### LISTED RECORDS
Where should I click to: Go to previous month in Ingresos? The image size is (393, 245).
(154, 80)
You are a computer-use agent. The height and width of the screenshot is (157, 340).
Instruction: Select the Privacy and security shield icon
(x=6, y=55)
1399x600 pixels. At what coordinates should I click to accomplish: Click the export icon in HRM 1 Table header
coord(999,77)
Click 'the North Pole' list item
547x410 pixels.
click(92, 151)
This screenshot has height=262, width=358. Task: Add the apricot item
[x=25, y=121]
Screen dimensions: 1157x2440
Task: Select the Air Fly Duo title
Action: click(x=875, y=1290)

...

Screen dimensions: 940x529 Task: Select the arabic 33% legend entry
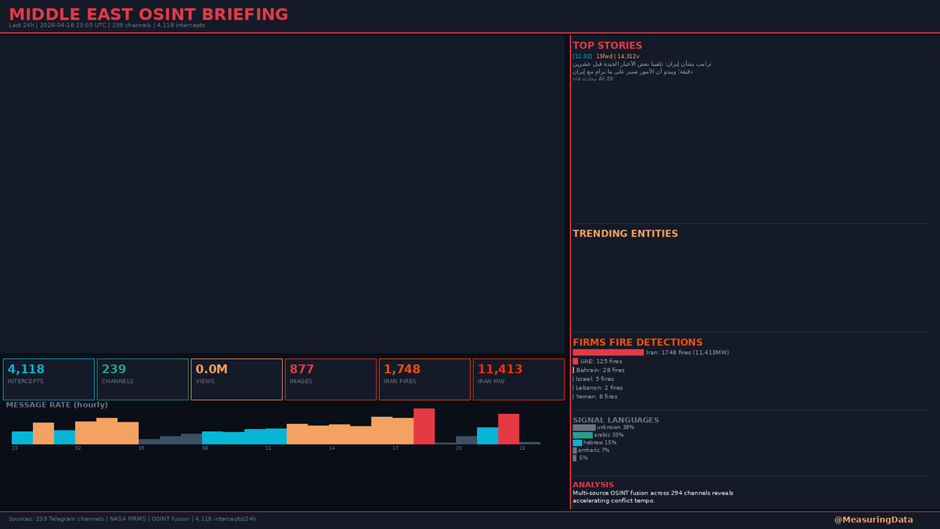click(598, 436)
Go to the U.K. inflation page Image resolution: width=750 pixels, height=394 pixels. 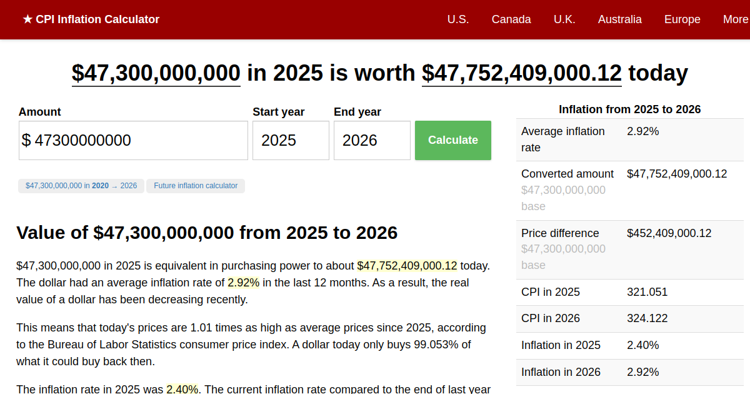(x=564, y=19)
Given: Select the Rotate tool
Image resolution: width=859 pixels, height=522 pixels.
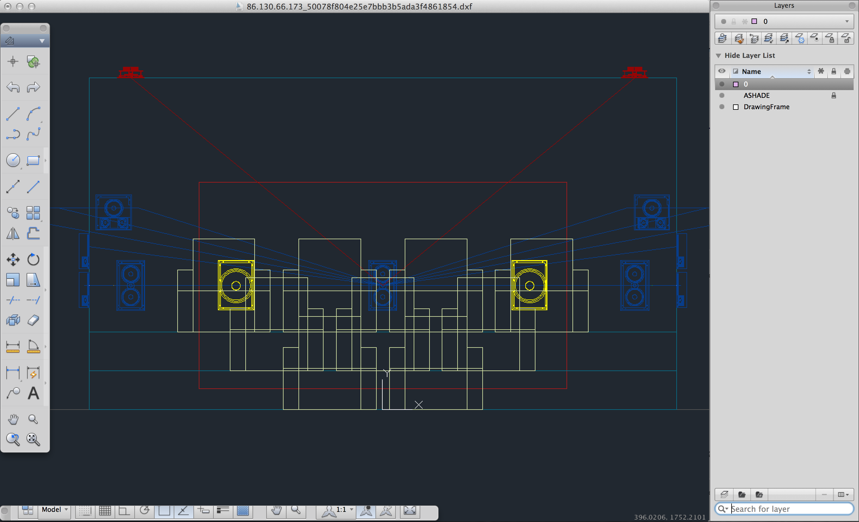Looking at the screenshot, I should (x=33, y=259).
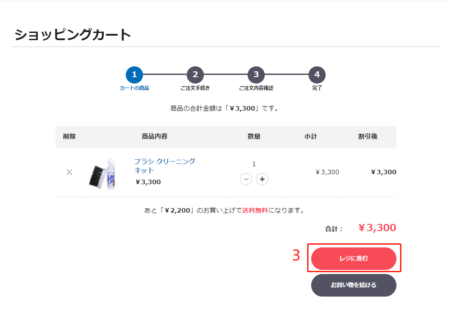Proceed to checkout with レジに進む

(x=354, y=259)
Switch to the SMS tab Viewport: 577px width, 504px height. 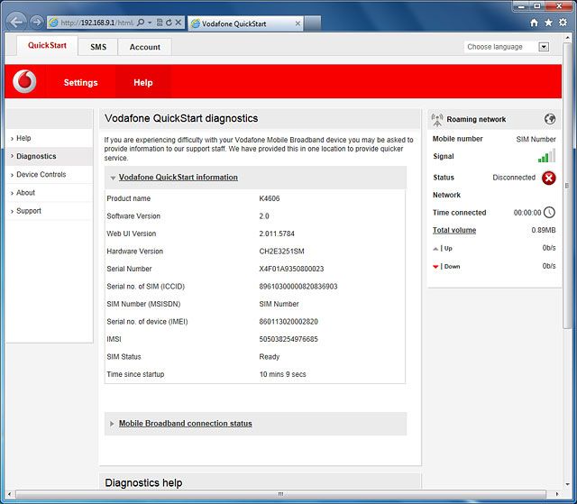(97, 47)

### REQUIRED WORK
Gather every line of the material above that contains the word "item", and copy each one in full.

### COMPLETED EXERCISE
Click 'the North Pole' list item
This screenshot has height=262, width=358. Task: Add the apricot item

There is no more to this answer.